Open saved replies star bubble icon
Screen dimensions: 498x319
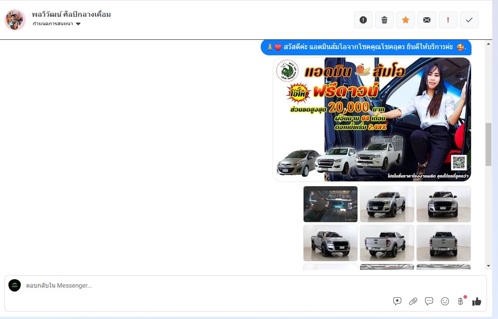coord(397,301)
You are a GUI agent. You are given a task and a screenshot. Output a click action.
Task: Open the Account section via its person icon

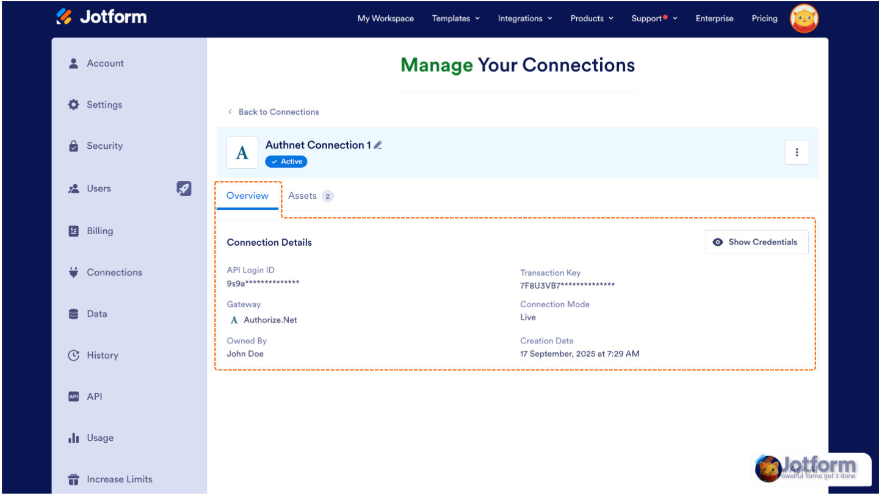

## Task description
Print every line above once more, exactly. Omit the pictures.

## Output
Open saved replies star bubble icon
Screen dimensions: 498x319
coord(397,301)
You are a GUI agent. You are given a task and a screenshot. Output a click action.
Task: Open the Account section via its person icon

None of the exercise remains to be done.